Baking soda isn’t completely undeserving of the buzz. As chance would have it, there do exist some positive reasons people have grabbed it in the bathrooms for decades. The grainy texture of the baking soda literally works like a micro-exfoliator to scrub away dead skin cells. Think of the situations where your skin has been dry and congested—after a long day of heavy makeup, e.g., or when pores have been particularly clogged. That gentle exfoliation can give you a smoother base and delay blackheads or whiteheads temporarily.

It’s also anti-inflammatory by nature. If you ever put it on a bug bite to ease the itch, then you’ve personally experienced that phenomenon firsthand. That very property can also dispel the redness of an annoyed breakout, if temporarily. And if you have the oiler skin type, the alkaline nature of baking soda can balance things out. Imagine that T-zone always radiating that mid-day glow—baking soda can temporarily put the lid on that oily feeling by neutralizing skin acidity that’s excessive.

The Risks You Can’t Ignore

It’s where the glow begins to fade. Baking soda has a pH of approximately 9, and your skin is happiest between 4 and 6. That’s a pretty high jump, and the difference counts. You can dry out your skin by taking it too far into the alkali zone, and it will cease to retain moisture the way it should. And that’s where dryness comes—tightness after washing your face, flakiness that can’t be addressed with moisturizer no matter how many times you apply it, or redness that makes the gentlest product sting.

Skin specialists also warn that frequently undermining your skin barrier leaves you more vulnerable in the long run. Think early fine lines, more frequent breakouts, or a skin tone that just never quite looks peaceful. It’s like stripping paint off a wall over and over; the underlying wall will eventually get worse. A quick do-it-yourself fix might be tempting in the short term, but the long-term trend is to do damage much harder to reverse.

How to Treat Acne with Baking Soda Safely (If You Insist)

If you’re still curious and would like to give it a shot, there is a non-crazy way of doing it. The safest of the three options is simply spot treatment by itself— NEVER a face mask on the entire face. For example, if you wake up with one stubborn pimple in front of some special day, whipping up a small quantity of baking soda (two teaspoons with a pinch of water) into a paste and leaving it directly on the blemish for 5–10 minutes might depuff the redness. That, of course, is something you do on a rare basis, not once weekly as a regular skin care routine.

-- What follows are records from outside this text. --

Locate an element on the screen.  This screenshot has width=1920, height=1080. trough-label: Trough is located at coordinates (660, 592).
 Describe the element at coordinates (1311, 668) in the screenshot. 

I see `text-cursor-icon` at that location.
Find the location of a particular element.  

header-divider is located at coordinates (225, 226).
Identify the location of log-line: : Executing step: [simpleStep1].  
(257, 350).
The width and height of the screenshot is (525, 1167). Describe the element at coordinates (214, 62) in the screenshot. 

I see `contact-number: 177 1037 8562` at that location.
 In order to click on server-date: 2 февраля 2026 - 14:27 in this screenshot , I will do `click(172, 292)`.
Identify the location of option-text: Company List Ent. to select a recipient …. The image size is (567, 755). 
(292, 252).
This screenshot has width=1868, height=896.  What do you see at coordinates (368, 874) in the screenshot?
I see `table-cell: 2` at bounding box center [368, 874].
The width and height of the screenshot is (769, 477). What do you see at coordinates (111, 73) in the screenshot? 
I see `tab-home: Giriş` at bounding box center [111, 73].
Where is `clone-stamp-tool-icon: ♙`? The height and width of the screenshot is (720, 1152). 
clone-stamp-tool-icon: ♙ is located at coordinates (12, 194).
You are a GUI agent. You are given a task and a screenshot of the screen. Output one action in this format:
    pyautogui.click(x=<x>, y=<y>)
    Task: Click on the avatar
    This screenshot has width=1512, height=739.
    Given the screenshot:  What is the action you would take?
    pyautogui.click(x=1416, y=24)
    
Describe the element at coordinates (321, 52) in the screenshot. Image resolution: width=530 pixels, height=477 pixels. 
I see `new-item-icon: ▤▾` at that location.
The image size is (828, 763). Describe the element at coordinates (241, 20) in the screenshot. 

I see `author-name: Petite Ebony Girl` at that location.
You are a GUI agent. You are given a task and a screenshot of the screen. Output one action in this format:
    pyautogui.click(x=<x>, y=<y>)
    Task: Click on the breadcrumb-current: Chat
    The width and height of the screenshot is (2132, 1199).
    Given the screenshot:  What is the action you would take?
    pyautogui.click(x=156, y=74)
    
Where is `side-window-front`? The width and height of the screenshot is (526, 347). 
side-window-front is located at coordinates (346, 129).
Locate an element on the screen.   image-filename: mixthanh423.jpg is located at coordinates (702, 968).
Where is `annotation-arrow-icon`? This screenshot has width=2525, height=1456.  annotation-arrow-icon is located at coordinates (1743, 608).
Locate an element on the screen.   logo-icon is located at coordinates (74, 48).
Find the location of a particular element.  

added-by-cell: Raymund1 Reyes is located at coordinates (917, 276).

Also keep in mind that the more oily the skin, the greater the likelihood of tolerance. If the skin is dry or sensitive, possibly the user notices flaking on the nose or cheek vicinity, possibly the face will react almost instantaneously to new members of the product rotation—this isn’t doable. And regardless of skin type, followup with a good moisturizer and SPF is called for, by virtue of the greater susceptibility of the skin thereafter.

If redness surfaces—irritation that lingers, stinging, peeling—it’s time to stop. At that point, it will be better that you visit with your dermatologist than reaching once more into the pantry.

My Takeaway

As far as I've studied and experimented with ingredients throughout the years, the fact is this one: baking soda is a wonder worker within your pantry, but within your face? It will do more harm than good. It can exfoliate and be anti-inflammatory when it comes down to it, but the downsides, especially on the skin barrier, far exceed the benefits. For long-lasting answers to acne? You can do better than that with much safer, dermatologist-approved ingredients. Bottom line? Baking soda can remain with your cleaning supply and cookies, not with your everyday skin care routine.

About the Author

Ursula Hayes

Ursula Hayes is the beauty editor who can turn even the smallest lipstick launch into a story worth reading. Obsessed with uncovering what truly works, she blends her sharp eye for trends with a genuine curiosity about ingredients, textures, and routines. From testing cult-favorite serums at midnight to scrolling backstage looks for inspiration, Ursula finds beauty in the details and believes every product has a story behind it. For her, beauty isn’t just about vanity—it’s about discovery, confidence, and a little everyday magic.